- _Records provided_:
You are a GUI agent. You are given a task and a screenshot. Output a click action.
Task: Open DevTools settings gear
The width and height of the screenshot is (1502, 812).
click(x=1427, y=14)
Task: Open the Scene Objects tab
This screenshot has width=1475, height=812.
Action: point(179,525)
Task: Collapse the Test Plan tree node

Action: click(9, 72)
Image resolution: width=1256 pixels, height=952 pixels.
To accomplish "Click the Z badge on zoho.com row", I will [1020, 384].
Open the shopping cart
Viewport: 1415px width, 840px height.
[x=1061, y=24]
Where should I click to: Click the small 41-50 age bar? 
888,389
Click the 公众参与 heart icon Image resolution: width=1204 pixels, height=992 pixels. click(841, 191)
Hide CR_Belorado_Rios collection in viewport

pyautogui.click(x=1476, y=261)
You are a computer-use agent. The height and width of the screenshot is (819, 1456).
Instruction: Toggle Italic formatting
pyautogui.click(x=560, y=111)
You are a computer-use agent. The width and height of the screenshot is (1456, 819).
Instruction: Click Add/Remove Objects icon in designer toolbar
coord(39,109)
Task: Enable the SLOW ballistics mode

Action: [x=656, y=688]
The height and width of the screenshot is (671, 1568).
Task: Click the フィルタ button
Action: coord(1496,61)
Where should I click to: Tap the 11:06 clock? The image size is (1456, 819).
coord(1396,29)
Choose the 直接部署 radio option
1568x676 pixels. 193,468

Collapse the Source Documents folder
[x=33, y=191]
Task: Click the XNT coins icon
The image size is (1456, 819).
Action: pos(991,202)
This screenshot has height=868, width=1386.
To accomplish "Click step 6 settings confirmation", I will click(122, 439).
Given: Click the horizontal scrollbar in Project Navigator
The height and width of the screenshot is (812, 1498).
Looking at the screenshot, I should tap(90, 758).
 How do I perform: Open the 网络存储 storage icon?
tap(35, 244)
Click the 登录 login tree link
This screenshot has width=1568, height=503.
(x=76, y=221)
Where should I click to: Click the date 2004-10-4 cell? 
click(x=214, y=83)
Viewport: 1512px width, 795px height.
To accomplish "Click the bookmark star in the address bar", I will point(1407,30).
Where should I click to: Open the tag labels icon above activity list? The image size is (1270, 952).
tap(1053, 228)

- _Exercise prompt_:
Every record, from top to bottom, must be transcribed exactly.

- _Solved exercise_:
You are a GUI agent. You are given a task and a screenshot. Output a click action.
Task: Open DevTools settings gear
The width and height of the screenshot is (1502, 812).
click(x=1427, y=14)
Task: Open the Scene Objects tab
This screenshot has width=1475, height=812.
Action: point(179,525)
Task: Collapse the Test Plan tree node

Action: click(9, 72)
Image resolution: width=1256 pixels, height=952 pixels.
To accomplish "Click the Z badge on zoho.com row", I will [1020, 384].
Open the shopping cart
Viewport: 1415px width, 840px height.
[x=1061, y=24]
Where should I click to: Click the small 41-50 age bar? 
888,389
Click the 公众参与 heart icon Image resolution: width=1204 pixels, height=992 pixels. click(841, 191)
Hide CR_Belorado_Rios collection in viewport

pyautogui.click(x=1476, y=261)
You are a computer-use agent. The height and width of the screenshot is (819, 1456).
Instruction: Toggle Italic formatting
pyautogui.click(x=560, y=111)
You are a computer-use agent. The width and height of the screenshot is (1456, 819).
Instruction: Click Add/Remove Objects icon in designer toolbar
coord(39,109)
Task: Enable the SLOW ballistics mode

Action: [x=656, y=688]
The height and width of the screenshot is (671, 1568).
Task: Click the フィルタ button
Action: coord(1496,61)
Where should I click to: Tap the 11:06 clock? The image size is (1456, 819).
coord(1396,29)
Choose the 直接部署 radio option
1568x676 pixels. 193,468

Collapse the Source Documents folder
[x=33, y=191]
Task: Click the XNT coins icon
The image size is (1456, 819).
Action: pos(991,202)
This screenshot has height=868, width=1386.
To accomplish "Click step 6 settings confirmation", I will click(122, 439).
Given: Click the horizontal scrollbar in Project Navigator
The height and width of the screenshot is (812, 1498).
Looking at the screenshot, I should tap(90, 758).
 How do I perform: Open the 网络存储 storage icon?
tap(35, 244)
Click the 登录 login tree link
This screenshot has width=1568, height=503.
(x=76, y=221)
Where should I click to: Click the date 2004-10-4 cell? 
click(x=214, y=83)
Viewport: 1512px width, 795px height.
To accomplish "Click the bookmark star in the address bar", I will point(1407,30).
Where should I click to: Open the tag labels icon above activity list? The image size is (1270, 952).
tap(1053, 228)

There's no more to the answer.